• [Work item]: Print out each entry without alteration, and keep the pictures out.

Stored data:
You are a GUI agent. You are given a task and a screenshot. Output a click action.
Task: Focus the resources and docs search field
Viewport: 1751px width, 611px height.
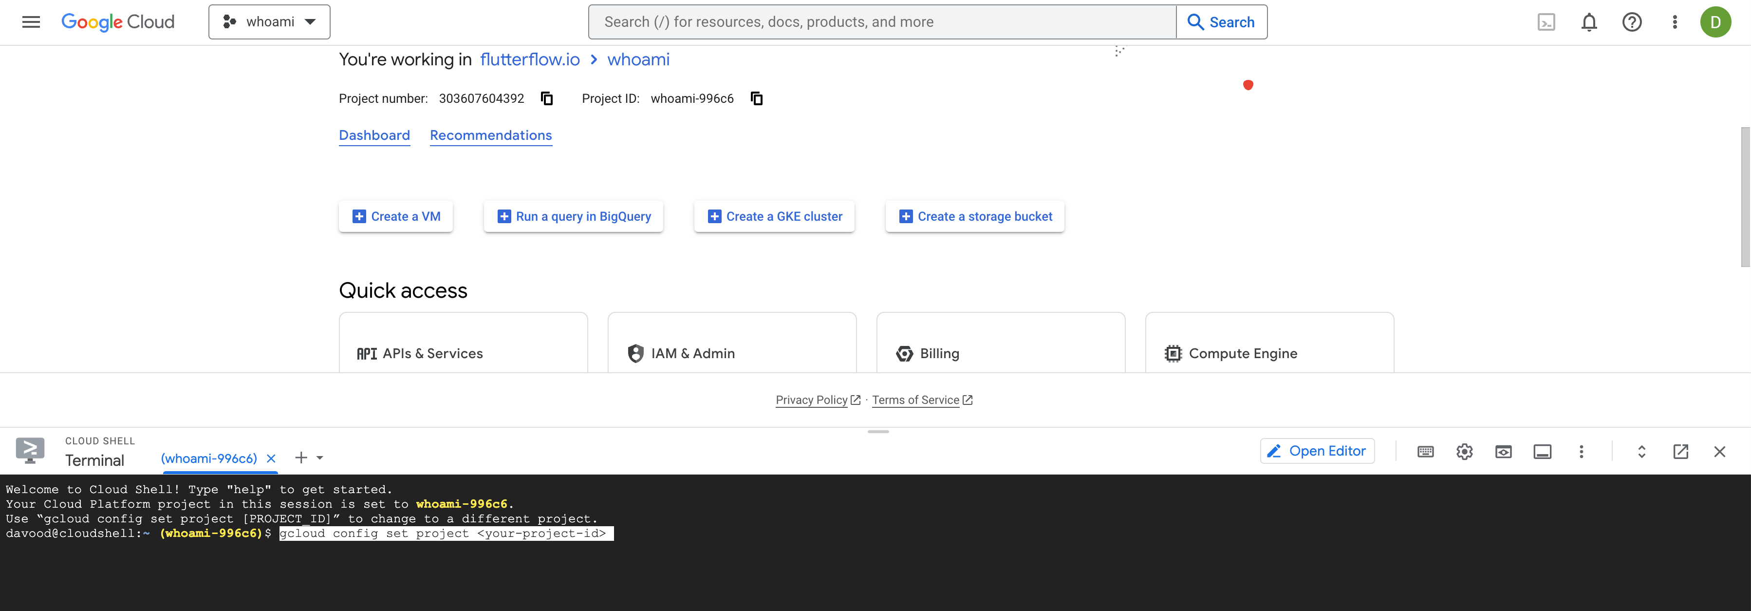pos(882,22)
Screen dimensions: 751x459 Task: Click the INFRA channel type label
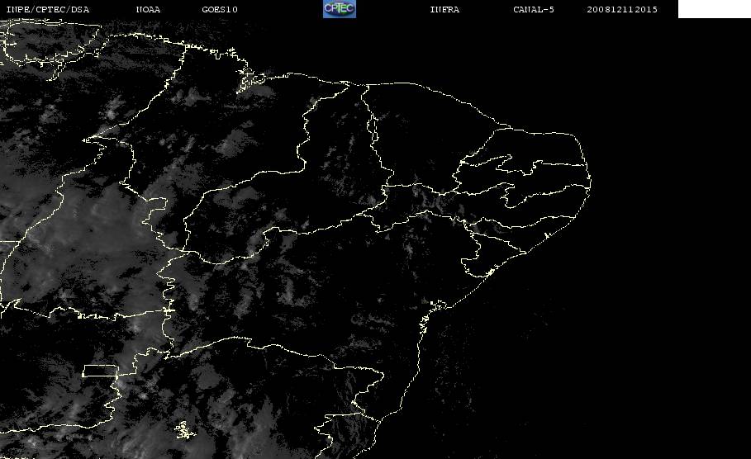pos(444,9)
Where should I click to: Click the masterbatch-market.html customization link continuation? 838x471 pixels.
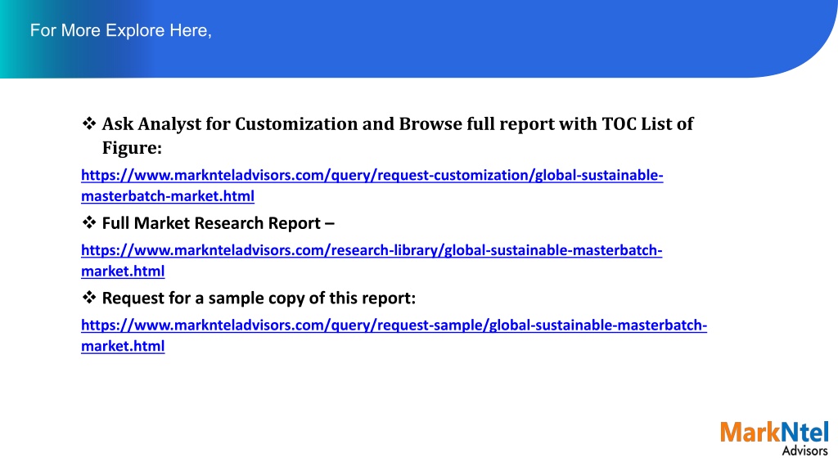(168, 196)
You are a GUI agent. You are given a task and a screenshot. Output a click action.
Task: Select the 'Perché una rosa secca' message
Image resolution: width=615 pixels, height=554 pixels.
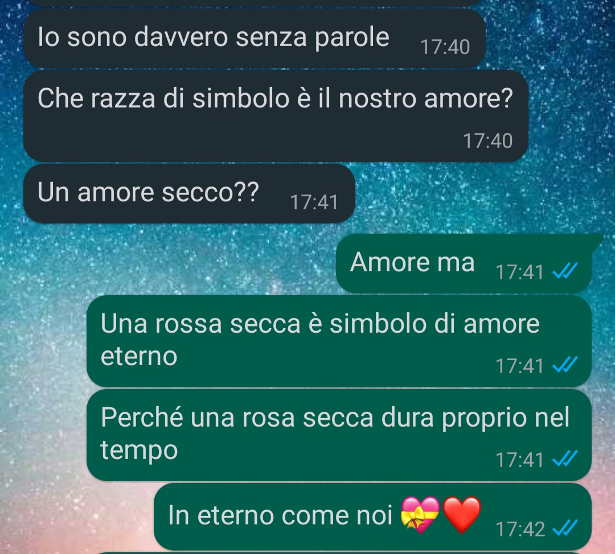pyautogui.click(x=339, y=435)
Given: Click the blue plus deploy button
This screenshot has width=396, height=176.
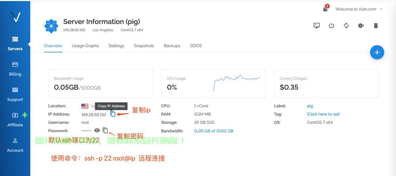Looking at the screenshot, I should click(x=377, y=52).
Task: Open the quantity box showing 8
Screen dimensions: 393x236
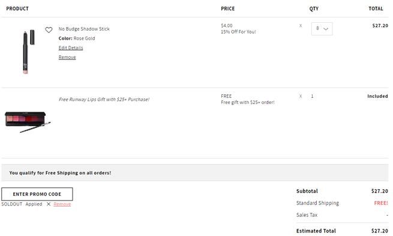Action: pyautogui.click(x=322, y=29)
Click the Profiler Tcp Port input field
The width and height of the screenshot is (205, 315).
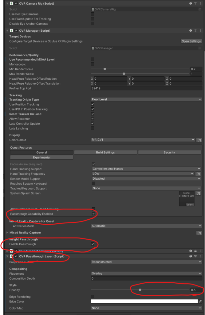coord(146,88)
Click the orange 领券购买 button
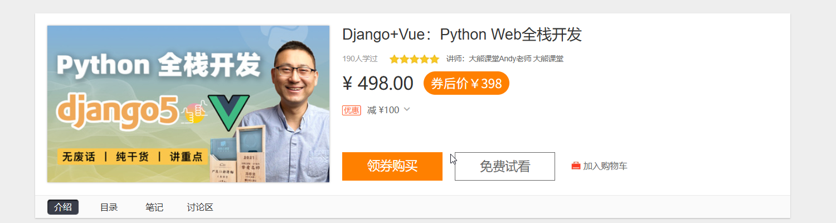Viewport: 836px width, 223px height. [392, 166]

• [Output]:
You are a GUI agent. You are given a task and a screenshot. Output a click action.
Task: Focus the resources and docs search field
Viewport: 1751px width, 611px height.
pos(882,22)
Screen dimensions: 751x459 Task: Click the INFRA channel type label
pos(444,9)
Where should I click to: Click the masterbatch-market.html customization link continuation? 838x471 pixels.
(168, 196)
You are a GUI agent. You are given a task and a screenshot. Output a click action.
Task: Select the 'Perché una rosa secca' message
Image resolution: width=615 pixels, height=554 pixels.
pyautogui.click(x=339, y=435)
Given: Click the blue plus deploy button
This screenshot has width=396, height=176.
Looking at the screenshot, I should click(x=377, y=52).
Task: Open the quantity box showing 8
Screen dimensions: 393x236
Action: pyautogui.click(x=322, y=29)
Click the Profiler Tcp Port input field
The width and height of the screenshot is (205, 315).
coord(146,88)
Click the orange 领券购买 button
Viewport: 836px width, 223px height. [392, 166]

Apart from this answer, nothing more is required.